Data from a collection:
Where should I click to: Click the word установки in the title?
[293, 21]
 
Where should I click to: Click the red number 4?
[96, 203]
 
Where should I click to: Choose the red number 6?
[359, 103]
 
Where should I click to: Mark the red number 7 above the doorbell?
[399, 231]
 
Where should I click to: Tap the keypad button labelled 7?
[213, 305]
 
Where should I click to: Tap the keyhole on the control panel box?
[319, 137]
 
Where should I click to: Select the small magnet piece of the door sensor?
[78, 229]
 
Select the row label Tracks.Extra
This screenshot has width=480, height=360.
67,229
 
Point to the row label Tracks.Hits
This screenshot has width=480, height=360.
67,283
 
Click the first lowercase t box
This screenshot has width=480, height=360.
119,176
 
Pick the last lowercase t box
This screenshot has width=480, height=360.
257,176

--- WRITTEN REQUEST ---
Reproduce the data verbatim, starting at the line containing "Select the row label Tracks.Extra" and continuing through the final line of the data, with both ends included.

--- RESULT FOR THIS EXERCISE ---
Select the row label Tracks.Extra
This screenshot has width=480, height=360.
67,229
 
Point to the row label Tracks.Hits
This screenshot has width=480, height=360.
67,283
 
Click the first lowercase t box
This screenshot has width=480, height=360.
119,176
 
Pick the last lowercase t box
This screenshot has width=480, height=360.
257,176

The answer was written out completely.